The city of Berkeley has voted to consider removing its $350 million from Wells Fargo, blaming the bank, at least in part, for the nation's financial crisis.
"Wells Fargo Bank [...] was a key part of the subprime lending crisis which led to our overall economic collapse," reads the item before the Council, written by members Darryl Moore and Jesse Arreguin and reported by the San Jose Mercury News.
The council voted last week to study other options, including entrusting the money to "responsible financial institutions" such as a community bank or credit union.
Berkeley's contract with San Francisco-based Wells Fargo expires at the end of this year. Following last Tuesday's vote, the city manager will present a report in May on the feasibility of ending their contract with the bank.
Mayor Tom Bates cautioned during the meeting that Wells Fargo loans a lot of money to Berkeley nonprofits and gives to local charities.

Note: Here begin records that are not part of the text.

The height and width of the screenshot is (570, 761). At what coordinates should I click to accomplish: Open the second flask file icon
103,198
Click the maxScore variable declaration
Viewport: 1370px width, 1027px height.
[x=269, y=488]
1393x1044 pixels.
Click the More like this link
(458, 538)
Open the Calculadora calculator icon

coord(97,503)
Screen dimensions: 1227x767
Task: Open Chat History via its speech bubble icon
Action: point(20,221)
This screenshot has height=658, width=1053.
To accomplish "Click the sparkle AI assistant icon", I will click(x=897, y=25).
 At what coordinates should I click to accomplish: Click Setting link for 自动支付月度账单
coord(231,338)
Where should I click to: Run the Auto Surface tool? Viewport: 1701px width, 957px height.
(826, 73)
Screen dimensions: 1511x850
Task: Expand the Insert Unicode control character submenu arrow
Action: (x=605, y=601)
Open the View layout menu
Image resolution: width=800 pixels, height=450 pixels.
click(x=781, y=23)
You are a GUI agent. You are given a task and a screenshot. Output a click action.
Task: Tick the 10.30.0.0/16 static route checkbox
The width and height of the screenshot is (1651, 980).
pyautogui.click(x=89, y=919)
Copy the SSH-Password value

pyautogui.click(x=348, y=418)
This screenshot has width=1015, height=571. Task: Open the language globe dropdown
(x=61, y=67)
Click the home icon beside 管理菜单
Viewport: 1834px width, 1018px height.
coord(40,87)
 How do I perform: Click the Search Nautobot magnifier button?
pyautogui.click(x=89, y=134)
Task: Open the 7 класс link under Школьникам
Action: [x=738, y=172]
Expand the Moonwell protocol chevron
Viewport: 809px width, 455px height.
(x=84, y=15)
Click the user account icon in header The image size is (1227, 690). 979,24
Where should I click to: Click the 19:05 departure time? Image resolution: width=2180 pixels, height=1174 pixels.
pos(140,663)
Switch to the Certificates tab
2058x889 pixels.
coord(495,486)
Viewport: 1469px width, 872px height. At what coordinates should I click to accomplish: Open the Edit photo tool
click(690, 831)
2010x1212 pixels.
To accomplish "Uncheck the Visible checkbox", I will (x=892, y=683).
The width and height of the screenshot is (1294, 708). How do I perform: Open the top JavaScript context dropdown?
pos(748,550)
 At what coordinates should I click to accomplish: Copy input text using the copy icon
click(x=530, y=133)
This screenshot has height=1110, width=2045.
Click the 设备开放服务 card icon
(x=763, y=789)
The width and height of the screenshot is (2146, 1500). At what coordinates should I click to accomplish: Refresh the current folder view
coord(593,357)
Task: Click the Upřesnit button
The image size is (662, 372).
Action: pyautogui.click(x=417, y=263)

Council member Susan Wengraf said that she hoped the action would make a statement, reports the Mercury News.
"We pass a lot of things here that are just symbolic," Wengraf said. "But this may be the single most significant thing we do as a city. It will send a real message."
Wells Fargo spokesman Ruben Pulido noted that while the bank did accept a $25 billion federal bailout in 2008, it repaid it with interest by the next year.